DISCLAIMER: If you suspect your small business has suffered a potential data breach, please contact Ariento immediately for a free, no obligation consultation. Time is of the essence. 

There are a lot of statistics published about the cost of a data breach. IBM & the Ponemon Institute , for example, say that it costs $7.01 million on average for a data breach in the United States. Give that statistic to a small business owner like your accountant or attorney and they laugh and tell you you need to have $7 million in the first place before you can lose it. Bottom line, very few published statistics are relevant to small businesses. For this reason, we have developed a data breach cost calculator for small businesses, which we believe paints a more realistic picture for small business owners. We base the calculation on our real world experience with data breach incident response. Try out the tool if you want, but first continue reading to learn about the nine costs of a data breach in the state of California.

Cost 1: Digital Forensics

Any time a potential breach occurs, you have to determine 1. if it was an actual breach (i.e. data actually pulled off your systems) and 2. if so, what was the scope of the breach (i.e. was it just music files or was it sensitive information such as PII). This requires a digital forensic examination of your systems, which is a very time consuming, detail laden task requiring a specific skillset. In other words, this is expensive, accounting for 14% of breach costs according to 2015 Ponemon Study. Average hourly rates for competent digital forensic experts usually range from $400 to $600.

Cost 2: Cybersecurity Firm

One breach is usually enough for a small business owner to conclude that they never want to go through the experience again. To prevent future breaches, most companies bring in a cybersecurity expert either on a consulting or subscription basis to secure their systems and ensure the same thing doesn't happen again. This typically costs between $4,400 - $19,400. If you're interested in a more specific number, you can use the Ariento quote tool to find out exactly how much Ariento would cost for your business.

Cost 3: Credit Monitoring

In the state of California, a company must offer one year of credit monitoring services to all customers affected by the data breach. This costs between $120 - $250 per customer annually at Experian or TransUnion.
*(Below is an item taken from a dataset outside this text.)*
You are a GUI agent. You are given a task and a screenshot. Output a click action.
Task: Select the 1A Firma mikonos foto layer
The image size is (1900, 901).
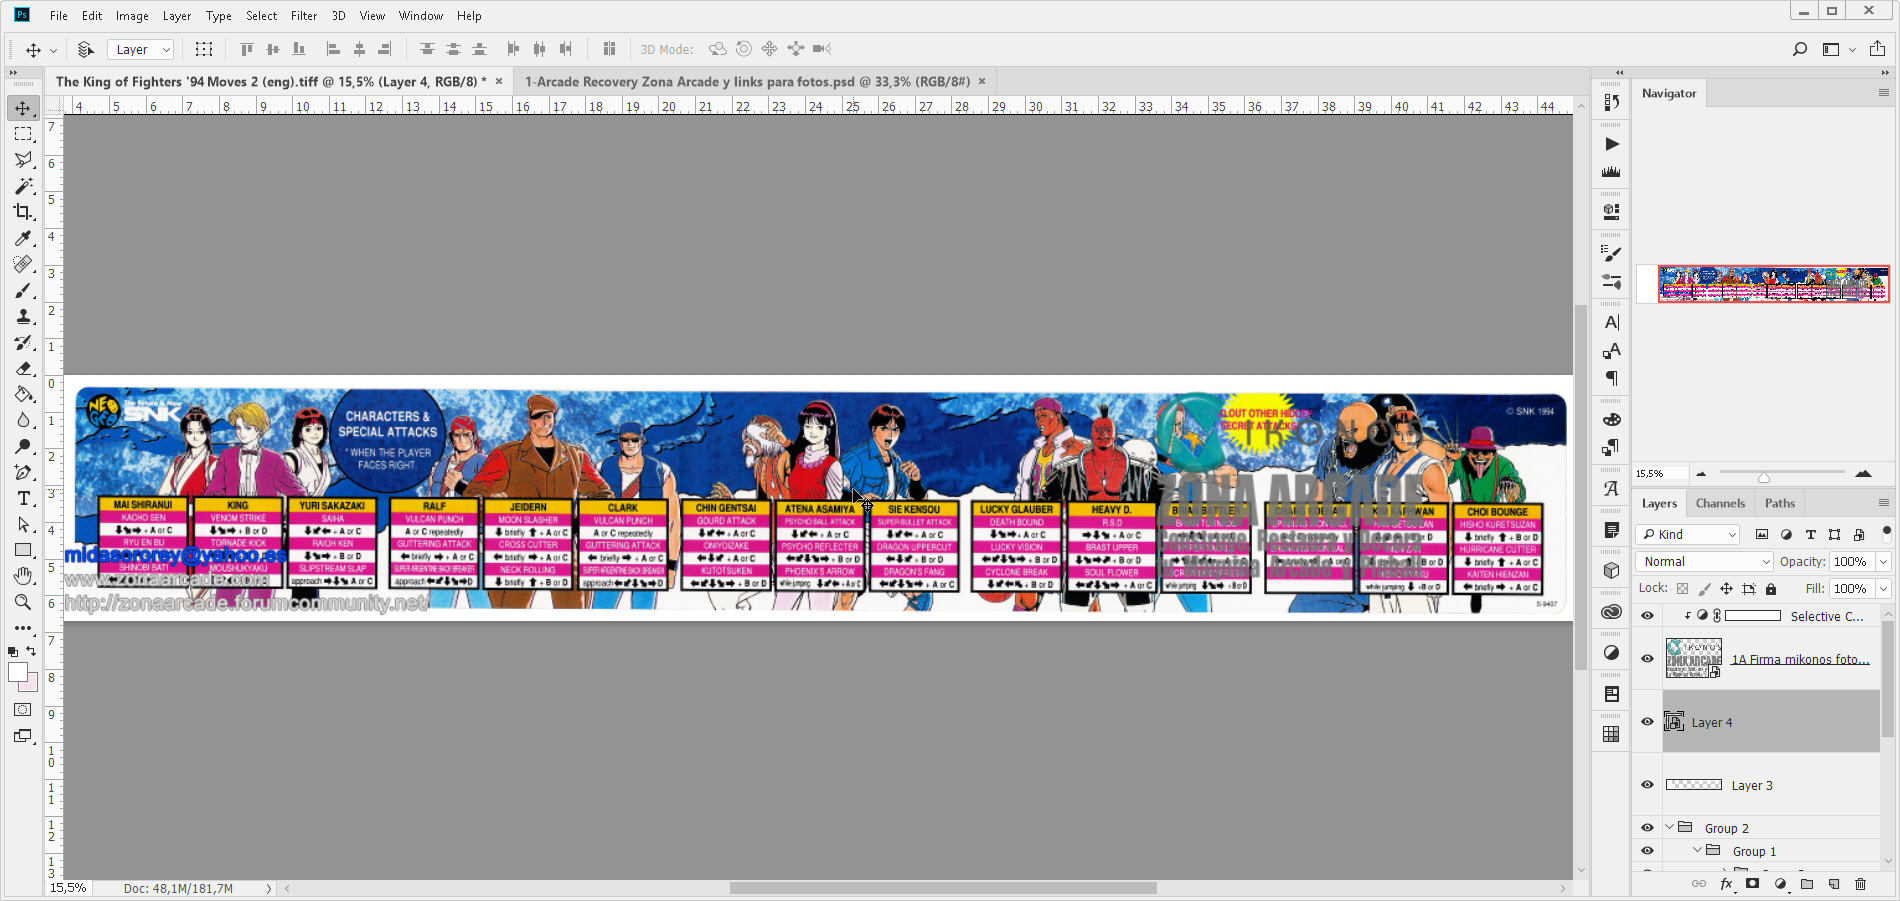point(1799,659)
Cost 4: PR / Communications Firm

This is an optional cost, but often one preferred by business owners as they do not want to deal with all of the incoming calls from customers asking about how to set up credit monitoring and what information was breached. For that reason, there are companies that will set up a toll free phone number unique to your company, but answered by their call center employees. You can put that number in your breach notification letter to customers, ensuring that all public communication and inbound calls are handled by the PR/Communications firm.

Cost 5: Legal Counsel

In a possible breach situation, you will always want to consult with legal counsel to 1. determine is the incident was a breach in the first place, 2. understand required reporting requirements and 3. ensure you are protecting yourself from future lawsuits in your handling of the breach. In the state of California, a business suffering a breach with more than 500 records affected must also notify the California Attorney General and post their breach notification on the state's website.

Cost 6: Lost Productivity

Very simply, data breaches are stressful and take up a great deal of time for business owners and their employees. Imagine having to notify customers that their information was stolen from your business. The task alone is time consuming, and the stress resulting from it differs by person. Bottom line, managing the data breach process takes away from a business owners already impossibly busy schedule.

Cost 7: Lost Revenue (Departed Customers)
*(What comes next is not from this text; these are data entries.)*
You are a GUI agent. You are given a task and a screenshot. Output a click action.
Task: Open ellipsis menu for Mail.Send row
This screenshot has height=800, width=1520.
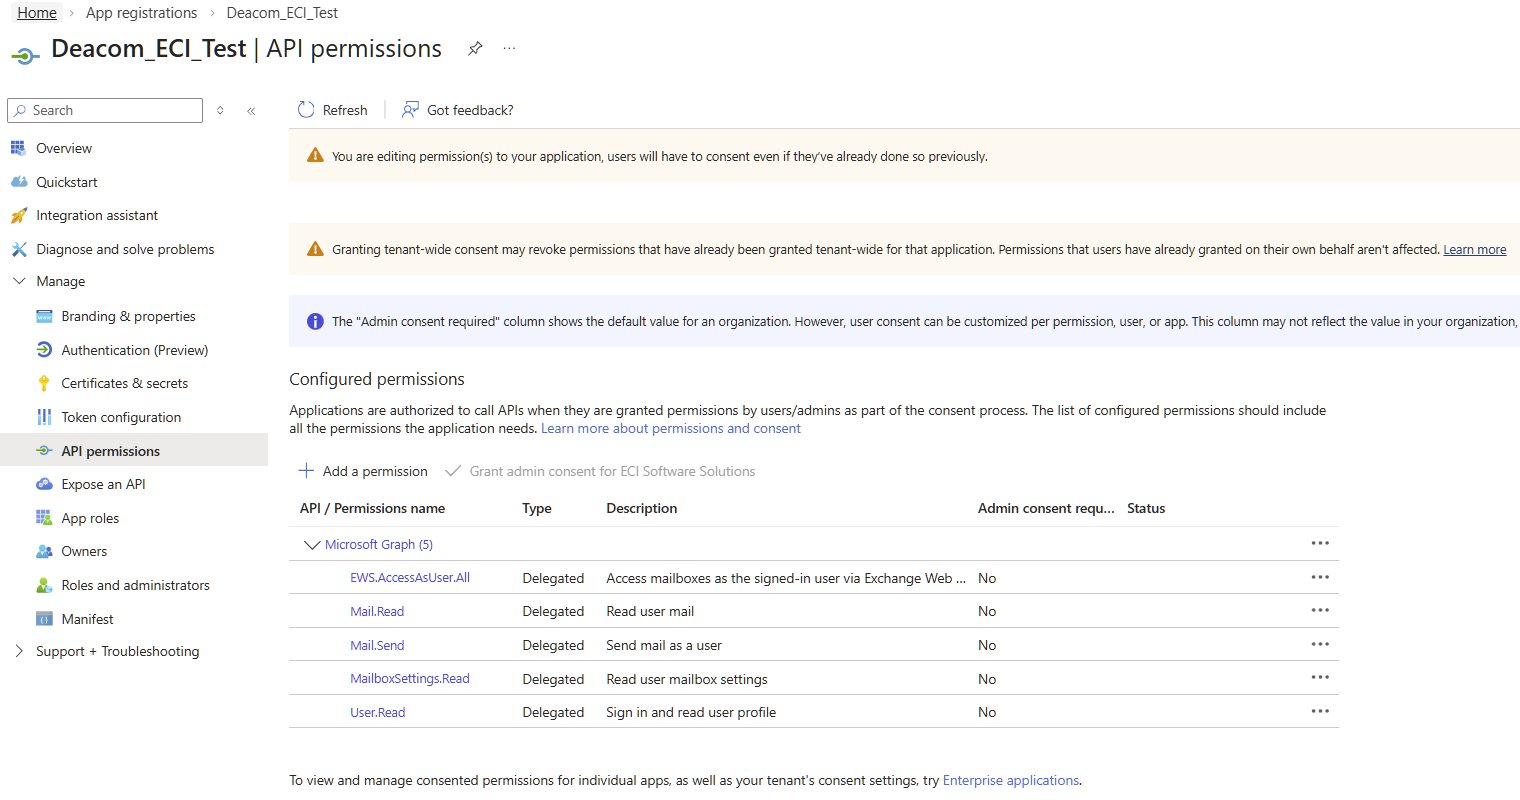1320,644
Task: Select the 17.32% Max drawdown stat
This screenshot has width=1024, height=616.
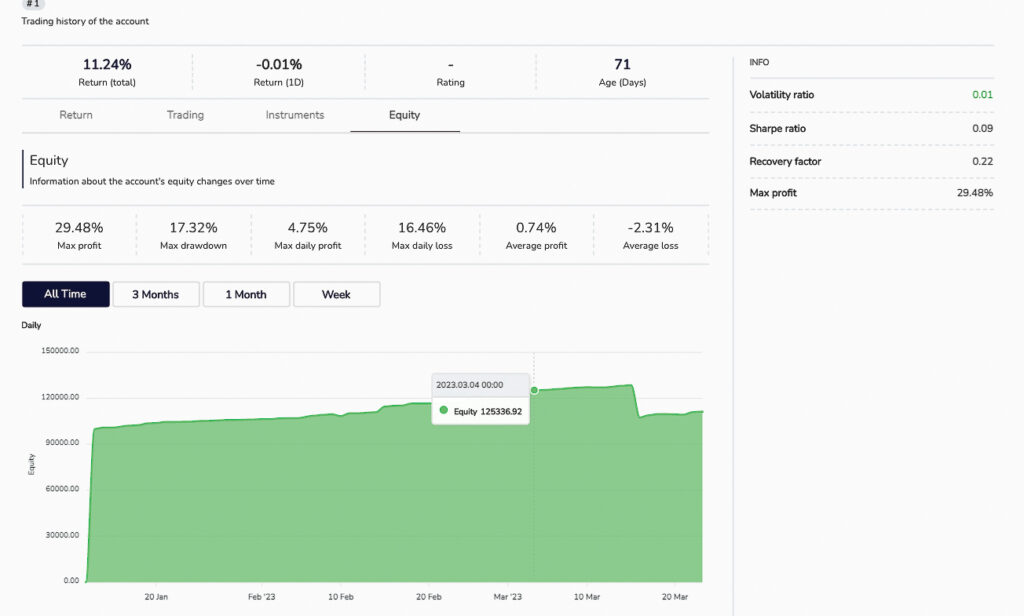Action: pos(193,235)
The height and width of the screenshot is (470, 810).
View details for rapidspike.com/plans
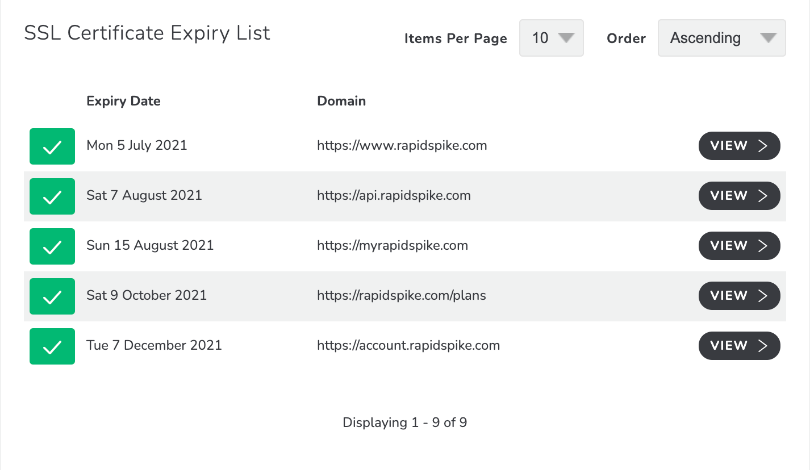pos(739,295)
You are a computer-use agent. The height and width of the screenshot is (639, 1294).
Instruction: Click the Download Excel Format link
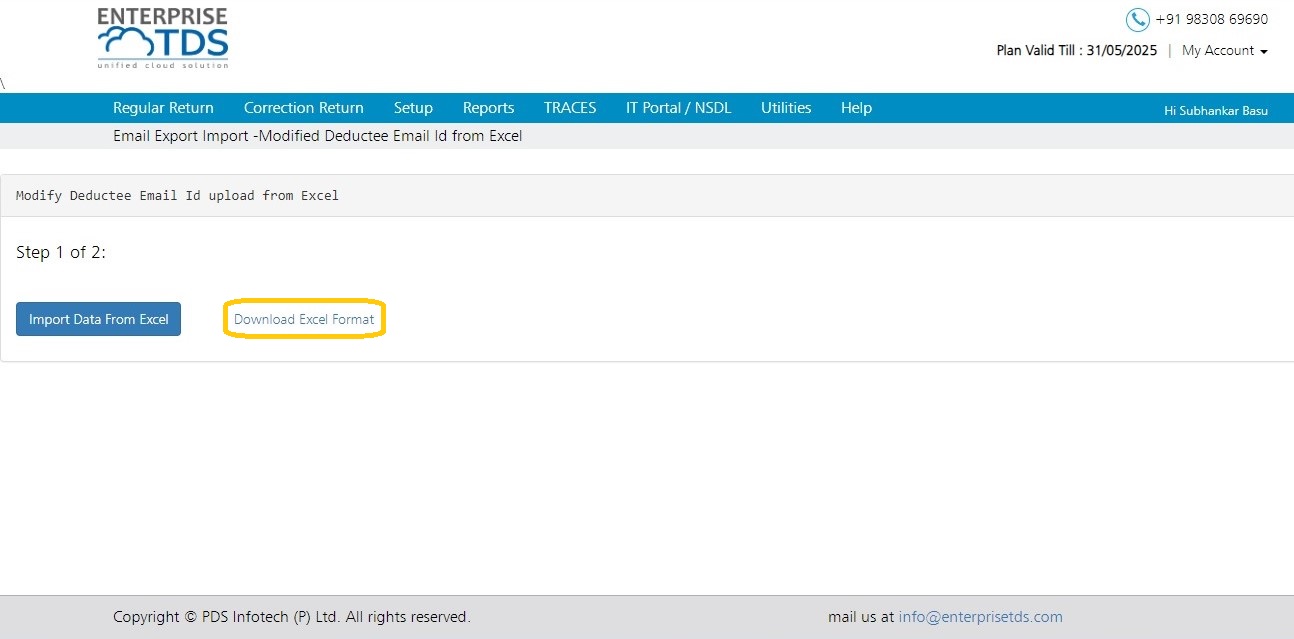[304, 319]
Certain customers will choose to leave after a data breach. No additional explanation needed. 

Cost 8: Lost Revenue (Prospective Customers)
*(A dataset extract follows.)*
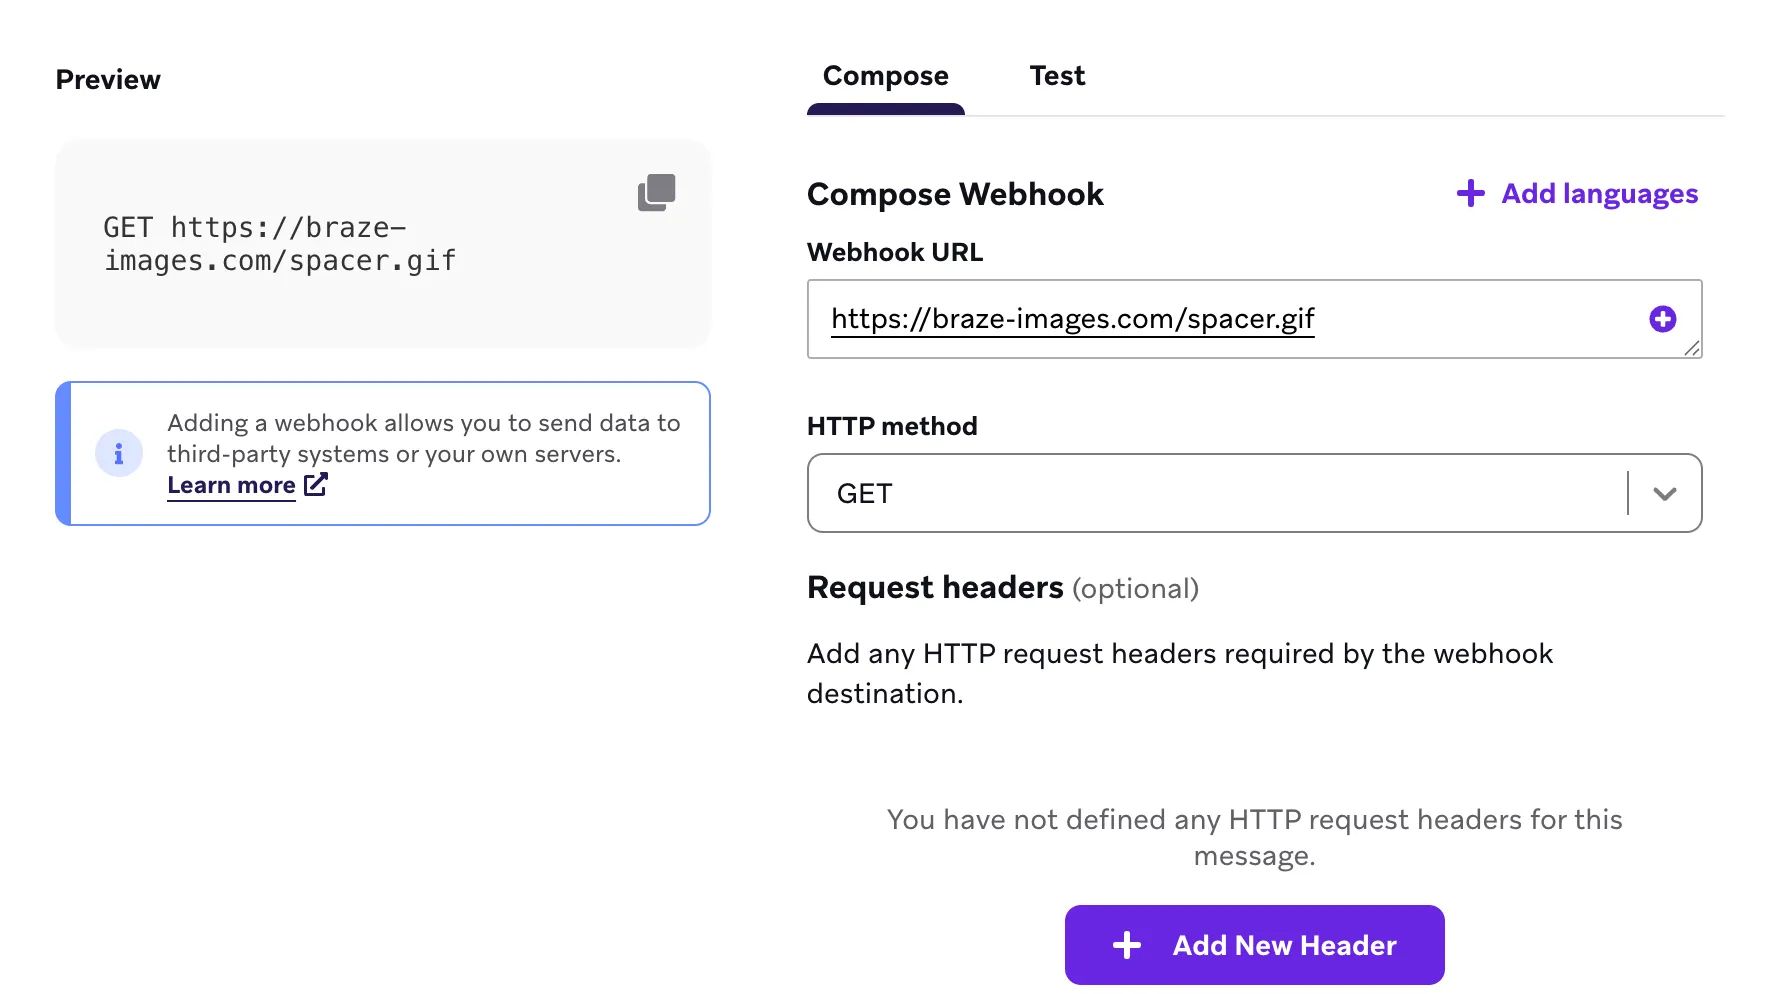The image size is (1790, 994).
Task: Open the Test tab
Action: (x=1057, y=76)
Certain customers that would have chosen to do business with the breached company, will instead decide to go to a competitor who hasn't suffered a data breach.

Cost 9: Reputation

Perhaps the biggest cost there is, and one that can not be quantified. Reputation and relationships are everything for small businesses, and regardless of how strong a businesses reputation is, a data breach will damage it. Whether it be from Yelp reviews, word of mouth, or the notification of breach being posted on the Attorney General's website, people find out when a small business suffers a data breach.


Data breaches are expensive and often represent an "out of business" type risk for small businesses. Don't wait until a breach occurs to think about the nine costs of a data breach. Do it now. Simple measures will prevent breaches from occurring in the first place and drastically reduce the cost of a breach if one were to occur.